**本文抜粋**
大手電力も新電力も電気料金に悩まされている。燃料価格や電力の市場価格が高騰するなか、燃料費調整額の上限撤廃や規制料金の値上げに向けた動きが続く。だが本当に求められるのは、価格リスクを需要家に一方的に転嫁してきたこれまでの仕組みを改めることではないか。

 燃料費調整制度(燃調制度)は、大手電力(旧一般電気事業者)が自社ではコントロールできない燃料価格や為替レートの変動リスクを需要家(電力を利用する消費者や企業)に転嫁する、自由化以前から続いてきた仕組みである。2016年の電力全面自由化後も家庭用をはじめとする低圧部門に残る規制料金(経過措置料金)に付随する制度の1つである。

 この制度下では、大手電力は燃料価格の変動に伴って低圧部門で発生した損益を3~5カ月遅れで小売料金から回収する。決算期をまたぐ期ずれリスクはあるものの、損益がほぼ自動的に調整される。経済産業省のWebサイトには次のように記載されている。

 「事業者の効率化努力のおよばない燃料価格や為替レートの影響を外部化することにより、事業者の経営効率化の成果を明確にし、経済情勢の変化をできる限り迅速に料金に反映させると同時に、事業者の経営環境の安定を図ることを目的とし、平成8年1月(1996年1月)に導入された」(経済産業省のWebサイトはこちら)。

**問題 1**
燃料費調整制度についての本文にある「この制度下では、大手電力は燃料価格の変動に伴って低圧部門で発生した損益を3~5カ月遅れで小売料金から回収する。」という一文は、英語にするとどうなりますか。
**問題 2**
燃料費調整制度についての本文のうち、「この制度下では、大手電力は燃」で始まり「省のWebサイトはこちら)。」で終わる部分を、一字一句違えずに書き出してください。

**データ抜粋**
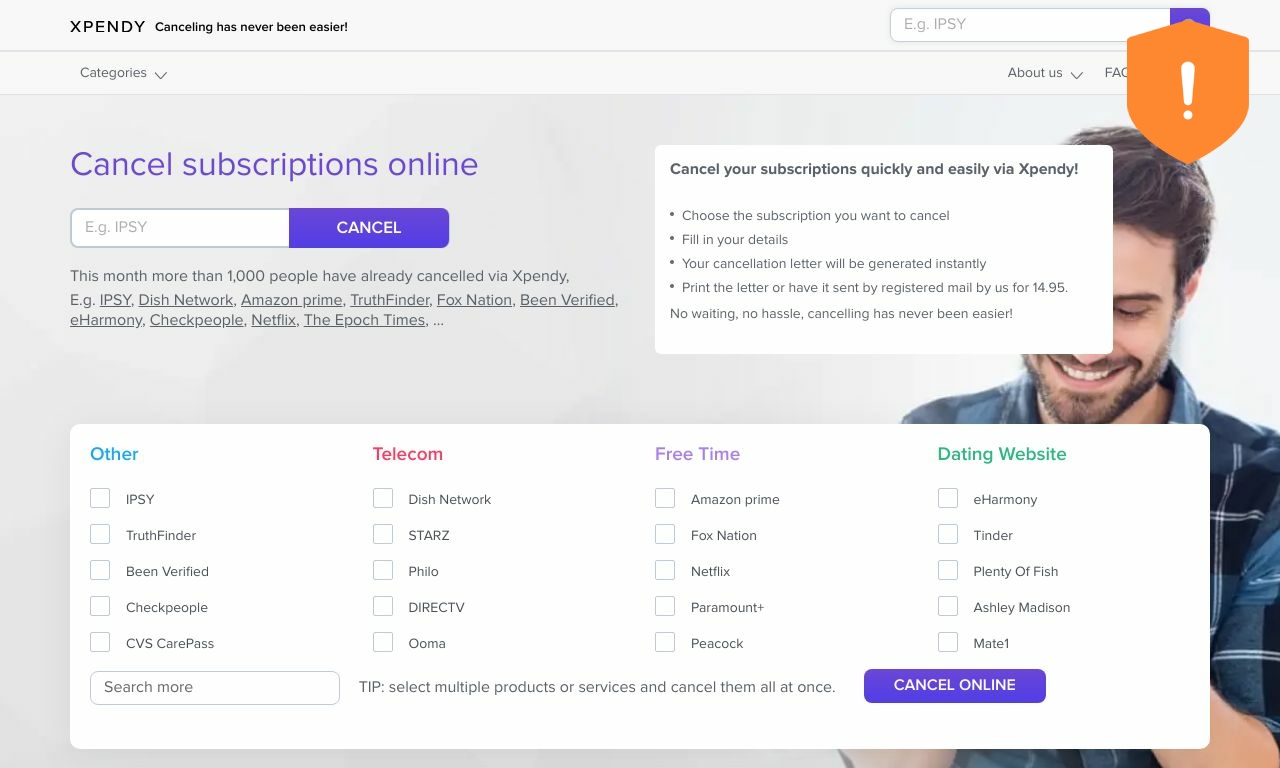Image resolution: width=1280 pixels, height=768 pixels.
Task: Tick the IPSY checkbox
Action: (x=100, y=498)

**最終解答 1**
Under this system, the major power companies recover, through retail rates and with a lag of three to five months, the gains and losses incurred in the low-voltage sector as fuel prices fluctuate.

**最終解答 2**
この制度下では、大手電力は燃料価格の変動に伴って低圧部門で発生した損益を3~5カ月遅れで小売料金から回収する。決算期をまたぐ期ずれリスクはあるものの、損益がほぼ自動的に調整される。経済産業省のWebサイトには次のように記載されている。

 「事業者の効率化努力のおよばない燃料価格や為替レートの影響を外部化することにより、事業者の経営効率化の成果を明確にし、経済情勢の変化をできる限り迅速に料金に反映させると同時に、事業者の経営環境の安定を図ることを目的とし、平成8年1月(1996年1月)に導入された」(経済産業省のWebサイトはこちら)。